6.803 is the undergraduate version of the course, and 6.833 is the graduate version. The two differ in that 6.833 may require you to attend some extra classes and will require you to complete a substantial term project. Both meet together ordinarily.
The graduate version forms a bridge between 6.034 and design/project/thesis work in artificial intelligence.
The content of the course is largely based on papers identified in an informal survey of representative AI leaders, who were asked what has most influenced the way they think about human intelligence. The papers mentioned tend to fall into the following categories, ranked by frequency:
- Visionary thinking by the giants
- Computational models of perception and cognition
- Powerful computational ideas
- Neuroscience and human behavior
- You read parts or all of one or two papers for each class.

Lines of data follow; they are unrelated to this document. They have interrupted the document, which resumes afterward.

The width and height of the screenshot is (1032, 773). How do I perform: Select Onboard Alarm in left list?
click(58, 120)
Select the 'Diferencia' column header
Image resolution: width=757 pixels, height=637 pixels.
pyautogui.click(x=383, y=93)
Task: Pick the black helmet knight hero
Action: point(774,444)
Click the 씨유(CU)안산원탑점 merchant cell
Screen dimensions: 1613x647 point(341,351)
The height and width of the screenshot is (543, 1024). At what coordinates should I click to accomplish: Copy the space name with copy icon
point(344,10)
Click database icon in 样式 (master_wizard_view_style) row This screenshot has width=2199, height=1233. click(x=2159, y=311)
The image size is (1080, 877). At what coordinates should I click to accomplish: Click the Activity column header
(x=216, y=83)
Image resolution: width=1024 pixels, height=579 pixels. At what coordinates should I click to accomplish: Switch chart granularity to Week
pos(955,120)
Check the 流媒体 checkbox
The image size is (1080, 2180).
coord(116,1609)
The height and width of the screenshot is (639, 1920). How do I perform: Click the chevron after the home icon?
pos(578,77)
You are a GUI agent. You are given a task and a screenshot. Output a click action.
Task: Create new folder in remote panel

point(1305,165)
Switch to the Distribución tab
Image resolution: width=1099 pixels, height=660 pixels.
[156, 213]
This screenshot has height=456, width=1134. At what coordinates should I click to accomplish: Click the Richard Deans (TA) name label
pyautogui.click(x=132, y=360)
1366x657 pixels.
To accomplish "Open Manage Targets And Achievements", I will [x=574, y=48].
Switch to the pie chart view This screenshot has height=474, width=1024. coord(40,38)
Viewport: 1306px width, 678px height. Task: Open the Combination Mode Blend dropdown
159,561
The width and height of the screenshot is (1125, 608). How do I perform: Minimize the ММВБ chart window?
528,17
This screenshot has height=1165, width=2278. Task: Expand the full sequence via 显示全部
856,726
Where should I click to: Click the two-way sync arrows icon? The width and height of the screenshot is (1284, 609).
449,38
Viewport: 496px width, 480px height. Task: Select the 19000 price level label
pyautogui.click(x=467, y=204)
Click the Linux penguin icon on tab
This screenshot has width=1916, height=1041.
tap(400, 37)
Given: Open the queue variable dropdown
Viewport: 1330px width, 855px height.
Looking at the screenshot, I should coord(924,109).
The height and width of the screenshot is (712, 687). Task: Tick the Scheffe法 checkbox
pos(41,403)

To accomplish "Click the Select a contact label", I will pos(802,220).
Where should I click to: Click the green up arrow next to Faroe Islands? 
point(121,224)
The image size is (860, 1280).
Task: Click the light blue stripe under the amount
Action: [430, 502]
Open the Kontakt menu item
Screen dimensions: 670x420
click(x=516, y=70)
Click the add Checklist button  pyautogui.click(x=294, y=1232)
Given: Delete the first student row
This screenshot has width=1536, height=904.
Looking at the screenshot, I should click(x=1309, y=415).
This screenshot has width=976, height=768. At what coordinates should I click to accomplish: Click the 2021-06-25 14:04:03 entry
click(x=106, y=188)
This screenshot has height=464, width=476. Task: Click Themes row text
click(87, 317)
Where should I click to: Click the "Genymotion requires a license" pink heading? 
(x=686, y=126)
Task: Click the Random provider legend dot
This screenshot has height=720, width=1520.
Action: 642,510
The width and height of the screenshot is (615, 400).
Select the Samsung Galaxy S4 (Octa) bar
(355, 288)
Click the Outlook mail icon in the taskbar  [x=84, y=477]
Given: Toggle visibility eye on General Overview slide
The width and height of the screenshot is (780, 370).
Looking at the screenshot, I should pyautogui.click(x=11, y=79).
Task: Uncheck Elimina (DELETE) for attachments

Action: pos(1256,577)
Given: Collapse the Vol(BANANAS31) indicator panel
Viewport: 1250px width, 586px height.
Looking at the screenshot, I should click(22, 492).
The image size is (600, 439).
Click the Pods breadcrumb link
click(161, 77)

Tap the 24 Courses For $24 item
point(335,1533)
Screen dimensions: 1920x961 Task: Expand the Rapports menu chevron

- You discuss the content of those papers in class, occasionally with the authors.
The following mechanisms are used to ensure that you read the papers and absorb the material:
- Homework, consisting of either short answers to questions about the papers or the preparation of abstracts, slide shows, and other forms of communication.
- Verbal questions, often asked of random students during class.
Limit on Enrollment
Because of the emphasis on reading, discussion, and presentation, enrollment is limited.
Credit and Projects
Doing a substantial project is required for graduate credit.
Frequently Asked Questions
What should I do if I have to go to a job interview?
Explain to the interviewer that education comes first. Invite the interviewer to come to class with you.
What should I do if I haven’t done the assignment?
Show up anyway because the communications discussions are cumulative and there is no written backup. Just tell me you are not prepared to participate in the discussions either before class or when first called upon.